Loquendo released new versions of its speech engine and software developers kit (SDK), along with new versions of its text-to-speech (TTS) engine in ten languages: U.S. English, U.K. English, German, Portuguese, Spanish, Turkish, Polish, French, Italian, Swedish, and Dutch.

“This release includes all major session development activity done in last semester of last year,” says Paolo Coppo, vice president of marketing and business development at Loquendo. “There has been improvement in all major languages. These improvements are fine tuning in general of the languages that were already at a good level—but you never finish improving [them].”

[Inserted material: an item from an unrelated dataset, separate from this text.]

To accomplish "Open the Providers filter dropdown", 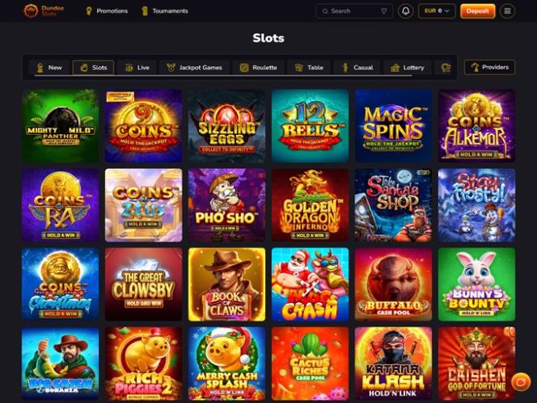I will (x=489, y=67).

Among the new TTS features is a mechanism for creating and managing user lexicons that includes a more powerful syntax for the definition of regular expressions, support for XML format, rule prioritization, and the ability to include any specific lexicon within a user-defined reading style. Lexicons can be rapidly activated, deactivated, and modified.

Coppo says the updates to the handling of lexicon files—essentially sets of rules that govern how the text is converted into phonemes—is an effort to prepare for the Pronunciation Lexicon Specification (PLS) standard soon to be approved by the World Wide Web Consortium.

“In order to align with that, we’ve been expanding on the basic mechanism to be able to write lexicons more efficiently and with a syntax that is more powerful,” he says. 

The release also features a set of commands and control tags that prompt designers for definitions of how Loquendo TTS reads text, data, navigation commands, Web pages, emails, and SMS.

According to Loquendo, the new commands are convenient for developers adopting TTS in applications for the automotive, banking, and finance verticals because they include the option to select a TTS reading mode for a specific context of use.  And this, the company asserts, means that even the most complex messages will be read correctly.

On the architectural side, the release includes a new Java client library that allows for remote access to TTS in distributed applications and simplifies development of applications for the Web.

Because Loquendo is still in the process of finalizing its roadmap for product development, Coppo couldn’t reveal too much about the company’s immediate plans.

“We are working on expansion of the language portfolio,” he says. “And [planning to] evolve according to the evolution of operating systems."